Transcrição integral da entrevista ao padre-bombeiro João Amaral, que é bombeiro voluntário há 11 anos. Notícia aqui.
Conhece mais algum
caso de padre bombeiro?
Conheço alguns padres que foram bombeiros, que exerceram
também os seus trabalhos nas corporações de onde eram naturais, mas depois
abdicaram porque se calhar não tiveram a sorte que eu tive de ficar perto da
terra da sua naturalidade. Eu estou a mais ou menos 10, 15 quilómetros, pelo
que me é mais fácil exercer esta vocação de bombeiro.
Mas há primeira vista não conheço nenhum outro padre que
exerça também a profissão de bombeiro.
Já era bombeiro muito
antes de ir para padre…
Sou bombeiro desde 2002 e fui ordenado em 2011, só nove anos
depois.
Enquanto sacerdote e
bombeiro, dá por si a cumprir também a função de capelão?
Não lhe chamava capelão. Se calhar o mais importante nem é
andarmos com estas questões de teologia. O mais importante é mesmo estar, nas
dificuldades, dar um conselho ou outro, porque também não é fácil quando
lidamos, e este ano foi um ano muito prejudicial a nível humano, foram-nos
ceifadas oito vidas, e não é fácil, apesar de os bombeiros, eu costuma dizer,
não há ninguém com mais fé na vida que os bombeiros, porque eles sabem que
podem não voltar, mas vão. Quando têm esta vontade não é preciso estar a
motivá-los, nem exercer um papel de capelania, porque eles automotivam-se e
partem para o trabalho. É mais uma questão de estar com eles, tomar café, estar
nas suas piadas.
Quando está com eles
é apenas mais um bombeiro, ou há diferença desde que foi ordenado?

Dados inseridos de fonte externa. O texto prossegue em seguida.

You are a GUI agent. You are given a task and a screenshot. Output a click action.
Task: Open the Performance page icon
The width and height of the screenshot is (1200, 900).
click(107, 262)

É óbvio que há uma diferença de comportamento. É notório
neles. Eu também estou ali, sou mais um bombeiro mas sou um bombeiro que eles
respeitam de forma especial, têm mais atenção quando digo alguma coisa, quando
toco mais no essencial destas questões, a nível sentimental, e há alguns que
também vêm pedir mais conselhos, relacionados com religião. Dúvidas que têm
sobre este Deus que na lógica da Igreja é benigno, misericordioso, mas eles não
percebem, se este Deus é bom, se é justo, então porque é que há tantos
criminosos por aí e há bombeiros que morrem em teatros de operações. Uma pessoa
vai tentando dar-lhes o ponto de vista de que Deus criou-nos livres…

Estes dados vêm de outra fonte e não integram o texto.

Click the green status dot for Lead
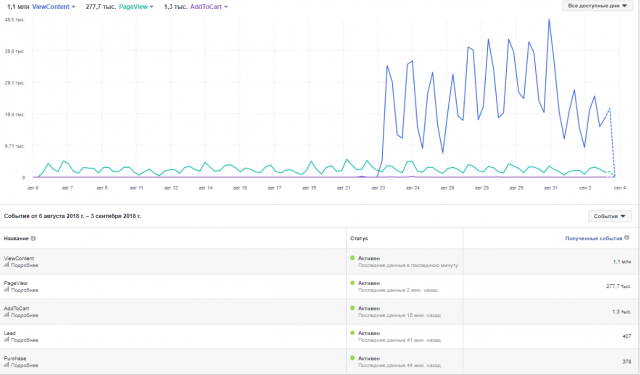Viewport: 640px width, 375px height. click(352, 333)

Esse parece-me precisamente
o tipo de papel que um capelão pode desempenhar. O comandante dos bombeiros de
Albufeira dizia-me que acha que faz falta uma capelania dos bombeiros. Se
existisse, faria sentido ser ao nível da capelania das forças armadas, ou seria
por diocese?
Eu acho que era essencial haver uma capelania a nível
distrital. Poderia haver um bispo para tomar conta dos bombeiros. Se formos a
ver ultimamente há muito mais baixas ao nível dos bombeiros do que ao nível dos
militares, mesmo que eles tenham estado em missões de paz no Iraque, no Kosovo,
no Afeganistão, felizmente não há relatos de vítimas recentemente, mas com os
bombeiros todos os anos há vidas ceifadas.
Por isso acho que devia haver a preocupação de se criarem
capelanias, não peço que haja um bispo, mas pelo menos alguém que, a nível
distrital, dissesse que estão com os bombeiros, para que eles não se sintam
abandonados.
Como é que os seus
paroquianos reagem? Manifestam preocupação quando sai em missão?
Sim, manifestam. Este ano houve vários incêndios na minha
terra natal, de Penedono, e houve alturas em que fui ajudar nos incêndios e por
isso cheguei um bocado atrasado às missas, e as pessoas viam, porque tomava
banho à pressa, mas chegava ainda a cheirar a fumo, e o carro a cheirar a fumo,
e as pessoas sentem uma certa preocupação, dizem que era escusado, que não vale
a pena. Elas não entendem este bichinho que morde cá dentro. Mas acima de tudo
também encorajam.
Há umas que mesmo por esta questão de dizerem que não vale a
pena, acho que também sentem carinho por mim, e fazem-me sentir que sou
essencial para elas.
O seu bispo como
reagiu quando lhe disse que queria continuar a ser bombeiro?
O meu bispo chegou agora a Lamego, já eu tinha sido ordenado
padre e reagiu com alguma surpresa, mas não colocou entraves nenhuns, pelo
contrário, apoiou-me na minha decisão.